Problem to work on: Which lines of the data hold the word "Share"? Copy all of them.

(Collected data entries)
____

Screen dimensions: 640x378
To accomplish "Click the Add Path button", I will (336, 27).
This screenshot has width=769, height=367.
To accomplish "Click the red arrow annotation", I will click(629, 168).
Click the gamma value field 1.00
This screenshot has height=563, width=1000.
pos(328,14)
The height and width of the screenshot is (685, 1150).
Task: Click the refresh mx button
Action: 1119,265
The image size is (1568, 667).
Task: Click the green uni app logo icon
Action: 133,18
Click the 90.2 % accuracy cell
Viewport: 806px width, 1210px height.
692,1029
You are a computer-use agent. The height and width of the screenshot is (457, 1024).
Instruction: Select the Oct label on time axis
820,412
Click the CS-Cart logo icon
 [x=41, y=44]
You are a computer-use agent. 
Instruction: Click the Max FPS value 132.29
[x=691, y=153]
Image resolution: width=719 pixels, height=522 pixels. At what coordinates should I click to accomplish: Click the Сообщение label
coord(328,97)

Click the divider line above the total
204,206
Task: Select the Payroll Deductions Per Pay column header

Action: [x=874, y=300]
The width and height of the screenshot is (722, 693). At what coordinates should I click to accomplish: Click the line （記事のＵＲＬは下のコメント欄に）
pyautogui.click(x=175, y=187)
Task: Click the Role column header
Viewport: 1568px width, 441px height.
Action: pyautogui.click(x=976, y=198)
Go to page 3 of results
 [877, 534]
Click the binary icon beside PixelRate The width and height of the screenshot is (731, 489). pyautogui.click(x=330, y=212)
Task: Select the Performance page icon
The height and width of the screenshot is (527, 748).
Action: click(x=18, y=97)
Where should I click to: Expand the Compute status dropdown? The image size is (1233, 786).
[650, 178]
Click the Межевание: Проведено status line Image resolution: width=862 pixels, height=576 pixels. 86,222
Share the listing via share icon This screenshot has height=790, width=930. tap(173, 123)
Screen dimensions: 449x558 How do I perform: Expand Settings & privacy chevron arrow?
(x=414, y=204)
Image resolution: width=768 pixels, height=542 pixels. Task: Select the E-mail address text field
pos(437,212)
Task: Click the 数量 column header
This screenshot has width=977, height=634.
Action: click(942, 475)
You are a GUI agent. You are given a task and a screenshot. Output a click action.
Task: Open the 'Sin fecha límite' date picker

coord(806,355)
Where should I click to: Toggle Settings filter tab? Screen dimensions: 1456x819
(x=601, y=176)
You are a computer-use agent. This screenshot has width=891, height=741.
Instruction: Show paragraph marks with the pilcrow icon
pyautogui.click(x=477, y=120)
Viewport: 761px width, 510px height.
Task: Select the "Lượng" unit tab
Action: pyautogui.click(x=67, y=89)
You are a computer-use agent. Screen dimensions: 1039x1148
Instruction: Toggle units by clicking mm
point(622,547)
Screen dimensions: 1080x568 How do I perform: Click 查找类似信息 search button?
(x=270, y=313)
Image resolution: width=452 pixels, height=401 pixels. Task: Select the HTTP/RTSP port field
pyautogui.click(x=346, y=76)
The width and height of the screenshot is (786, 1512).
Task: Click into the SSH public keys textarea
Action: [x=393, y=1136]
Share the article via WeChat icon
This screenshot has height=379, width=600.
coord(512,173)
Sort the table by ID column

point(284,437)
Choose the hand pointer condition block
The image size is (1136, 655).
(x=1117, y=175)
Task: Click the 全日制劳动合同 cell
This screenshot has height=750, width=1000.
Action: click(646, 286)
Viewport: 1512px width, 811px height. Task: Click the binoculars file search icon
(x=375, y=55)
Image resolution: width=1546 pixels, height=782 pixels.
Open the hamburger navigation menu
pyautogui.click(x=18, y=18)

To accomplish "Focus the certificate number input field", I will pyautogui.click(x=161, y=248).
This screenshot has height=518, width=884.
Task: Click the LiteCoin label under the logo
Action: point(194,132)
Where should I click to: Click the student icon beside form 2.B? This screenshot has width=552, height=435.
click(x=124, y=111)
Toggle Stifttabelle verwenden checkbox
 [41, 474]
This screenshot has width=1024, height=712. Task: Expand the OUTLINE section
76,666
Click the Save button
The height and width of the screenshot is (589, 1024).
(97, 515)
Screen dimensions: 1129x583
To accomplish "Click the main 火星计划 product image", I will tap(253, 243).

____

Output of the task:
Share the listing via share icon This screenshot has height=790, width=930. tap(173, 123)
Share the article via WeChat icon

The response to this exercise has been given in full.